▶ [EXERCISE PROMPT]: Once you have read the listing below, write all of it out again exactly.

::::

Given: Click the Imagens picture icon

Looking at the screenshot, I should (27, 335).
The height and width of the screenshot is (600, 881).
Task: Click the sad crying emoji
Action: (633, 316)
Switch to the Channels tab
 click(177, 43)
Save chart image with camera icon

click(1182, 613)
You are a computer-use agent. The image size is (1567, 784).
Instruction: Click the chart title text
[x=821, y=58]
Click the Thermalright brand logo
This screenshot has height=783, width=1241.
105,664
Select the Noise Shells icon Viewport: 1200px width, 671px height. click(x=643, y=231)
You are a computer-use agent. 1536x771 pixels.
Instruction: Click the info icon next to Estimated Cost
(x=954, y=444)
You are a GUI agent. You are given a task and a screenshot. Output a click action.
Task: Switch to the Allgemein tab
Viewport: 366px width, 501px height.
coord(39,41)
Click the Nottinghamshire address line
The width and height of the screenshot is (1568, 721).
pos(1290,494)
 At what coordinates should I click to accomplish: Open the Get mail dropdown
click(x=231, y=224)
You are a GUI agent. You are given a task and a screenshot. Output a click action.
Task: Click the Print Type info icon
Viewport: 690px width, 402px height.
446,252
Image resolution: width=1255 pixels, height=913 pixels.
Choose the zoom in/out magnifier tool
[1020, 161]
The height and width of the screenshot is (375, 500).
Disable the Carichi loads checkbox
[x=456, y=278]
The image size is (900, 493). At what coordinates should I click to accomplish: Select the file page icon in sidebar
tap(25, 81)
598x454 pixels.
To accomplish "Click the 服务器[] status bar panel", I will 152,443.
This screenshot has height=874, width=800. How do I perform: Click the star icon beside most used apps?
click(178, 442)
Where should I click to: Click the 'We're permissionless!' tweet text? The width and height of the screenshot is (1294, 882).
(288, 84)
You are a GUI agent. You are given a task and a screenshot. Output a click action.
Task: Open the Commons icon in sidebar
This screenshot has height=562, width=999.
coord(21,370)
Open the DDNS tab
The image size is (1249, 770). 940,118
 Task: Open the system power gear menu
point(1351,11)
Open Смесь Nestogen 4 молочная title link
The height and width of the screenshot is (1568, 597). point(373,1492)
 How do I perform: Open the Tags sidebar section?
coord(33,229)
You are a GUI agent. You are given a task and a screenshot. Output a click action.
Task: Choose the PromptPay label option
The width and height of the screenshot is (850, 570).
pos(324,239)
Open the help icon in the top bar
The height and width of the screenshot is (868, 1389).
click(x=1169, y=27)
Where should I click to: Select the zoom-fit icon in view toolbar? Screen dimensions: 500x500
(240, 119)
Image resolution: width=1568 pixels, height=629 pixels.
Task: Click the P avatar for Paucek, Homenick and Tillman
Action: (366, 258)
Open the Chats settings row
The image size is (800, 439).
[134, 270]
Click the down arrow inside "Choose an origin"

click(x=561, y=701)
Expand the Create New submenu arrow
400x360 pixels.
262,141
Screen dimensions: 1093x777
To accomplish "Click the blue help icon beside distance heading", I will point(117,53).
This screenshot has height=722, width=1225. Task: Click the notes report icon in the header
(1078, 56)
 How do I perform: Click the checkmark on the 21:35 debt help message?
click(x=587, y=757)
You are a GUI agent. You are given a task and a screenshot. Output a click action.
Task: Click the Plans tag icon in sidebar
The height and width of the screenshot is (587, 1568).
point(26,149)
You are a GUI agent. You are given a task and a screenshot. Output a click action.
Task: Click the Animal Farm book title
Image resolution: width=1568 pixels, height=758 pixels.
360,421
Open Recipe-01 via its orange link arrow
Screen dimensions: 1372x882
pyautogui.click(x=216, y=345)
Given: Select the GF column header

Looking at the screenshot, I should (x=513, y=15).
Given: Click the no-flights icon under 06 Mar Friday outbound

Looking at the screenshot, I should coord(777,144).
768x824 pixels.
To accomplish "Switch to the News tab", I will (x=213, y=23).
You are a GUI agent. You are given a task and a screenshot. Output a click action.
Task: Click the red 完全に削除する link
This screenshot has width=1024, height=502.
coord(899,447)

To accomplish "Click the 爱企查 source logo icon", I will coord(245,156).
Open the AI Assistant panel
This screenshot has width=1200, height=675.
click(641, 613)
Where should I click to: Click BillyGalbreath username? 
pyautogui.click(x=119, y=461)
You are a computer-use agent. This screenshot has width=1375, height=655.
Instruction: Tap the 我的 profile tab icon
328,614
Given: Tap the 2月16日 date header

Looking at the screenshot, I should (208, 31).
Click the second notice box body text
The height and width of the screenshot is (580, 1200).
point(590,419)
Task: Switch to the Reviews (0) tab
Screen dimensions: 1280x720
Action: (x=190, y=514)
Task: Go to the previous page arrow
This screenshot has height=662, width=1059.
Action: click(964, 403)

::::

▶ [OUTPUT]:
Given: Click the Imagens picture icon

Looking at the screenshot, I should (27, 335).
The height and width of the screenshot is (600, 881).
Task: Click the sad crying emoji
Action: (633, 316)
Switch to the Channels tab
 click(177, 43)
Save chart image with camera icon

click(1182, 613)
You are a computer-use agent. The image size is (1567, 784).
Instruction: Click the chart title text
[x=821, y=58]
Click the Thermalright brand logo
This screenshot has height=783, width=1241.
105,664
Select the Noise Shells icon Viewport: 1200px width, 671px height. click(x=643, y=231)
You are a computer-use agent. 1536x771 pixels.
Instruction: Click the info icon next to Estimated Cost
(x=954, y=444)
You are a GUI agent. You are given a task and a screenshot. Output a click action.
Task: Switch to the Allgemein tab
Viewport: 366px width, 501px height.
coord(39,41)
Click the Nottinghamshire address line
The width and height of the screenshot is (1568, 721).
pos(1290,494)
 At what coordinates should I click to accomplish: Open the Get mail dropdown
click(x=231, y=224)
You are a GUI agent. You are given a task and a screenshot. Output a click action.
Task: Click the Print Type info icon
Viewport: 690px width, 402px height.
446,252
Image resolution: width=1255 pixels, height=913 pixels.
Choose the zoom in/out magnifier tool
[1020, 161]
The height and width of the screenshot is (375, 500).
Disable the Carichi loads checkbox
[x=456, y=278]
The image size is (900, 493). At what coordinates should I click to accomplish: Select the file page icon in sidebar
tap(25, 81)
598x454 pixels.
To accomplish "Click the 服务器[] status bar panel", I will 152,443.
This screenshot has height=874, width=800. How do I perform: Click the star icon beside most used apps?
click(178, 442)
Where should I click to: Click the 'We're permissionless!' tweet text? The width and height of the screenshot is (1294, 882).
(288, 84)
You are a GUI agent. You are given a task and a screenshot. Output a click action.
Task: Open the Commons icon in sidebar
This screenshot has height=562, width=999.
coord(21,370)
Open the DDNS tab
The image size is (1249, 770). 940,118
 Task: Open the system power gear menu
point(1351,11)
Open Смесь Nestogen 4 молочная title link
The height and width of the screenshot is (1568, 597). point(373,1492)
 How do I perform: Open the Tags sidebar section?
coord(33,229)
You are a GUI agent. You are given a task and a screenshot. Output a click action.
Task: Choose the PromptPay label option
The width and height of the screenshot is (850, 570).
pos(324,239)
Open the help icon in the top bar
The height and width of the screenshot is (868, 1389).
click(x=1169, y=27)
Where should I click to: Select the zoom-fit icon in view toolbar? Screen dimensions: 500x500
(240, 119)
Image resolution: width=1568 pixels, height=629 pixels.
Task: Click the P avatar for Paucek, Homenick and Tillman
Action: (366, 258)
Open the Chats settings row
The image size is (800, 439).
[134, 270]
Click the down arrow inside "Choose an origin"

click(x=561, y=701)
Expand the Create New submenu arrow
400x360 pixels.
262,141
Screen dimensions: 1093x777
To accomplish "Click the blue help icon beside distance heading", I will point(117,53).
This screenshot has height=722, width=1225. Task: Click the notes report icon in the header
(1078, 56)
 How do I perform: Click the checkmark on the 21:35 debt help message?
click(x=587, y=757)
You are a GUI agent. You are given a task and a screenshot. Output a click action.
Task: Click the Plans tag icon in sidebar
The height and width of the screenshot is (587, 1568).
point(26,149)
You are a GUI agent. You are given a task and a screenshot. Output a click action.
Task: Click the Animal Farm book title
Image resolution: width=1568 pixels, height=758 pixels.
360,421
Open Recipe-01 via its orange link arrow
Screen dimensions: 1372x882
pyautogui.click(x=216, y=345)
Given: Select the GF column header

Looking at the screenshot, I should (x=513, y=15).
Given: Click the no-flights icon under 06 Mar Friday outbound

Looking at the screenshot, I should coord(777,144).
768x824 pixels.
To accomplish "Switch to the News tab", I will (x=213, y=23).
You are a GUI agent. You are given a task and a screenshot. Output a click action.
Task: Click the red 完全に削除する link
This screenshot has width=1024, height=502.
coord(899,447)

To accomplish "Click the 爱企查 source logo icon", I will coord(245,156).
Open the AI Assistant panel
This screenshot has width=1200, height=675.
click(641, 613)
Where should I click to: Click BillyGalbreath username? 
pyautogui.click(x=119, y=461)
You are a computer-use agent. This screenshot has width=1375, height=655.
Instruction: Tap the 我的 profile tab icon
328,614
Given: Tap the 2月16日 date header

Looking at the screenshot, I should (208, 31).
Click the second notice box body text
The height and width of the screenshot is (580, 1200).
point(590,419)
Task: Switch to the Reviews (0) tab
Screen dimensions: 1280x720
Action: (x=190, y=514)
Task: Go to the previous page arrow
This screenshot has height=662, width=1059.
Action: click(964, 403)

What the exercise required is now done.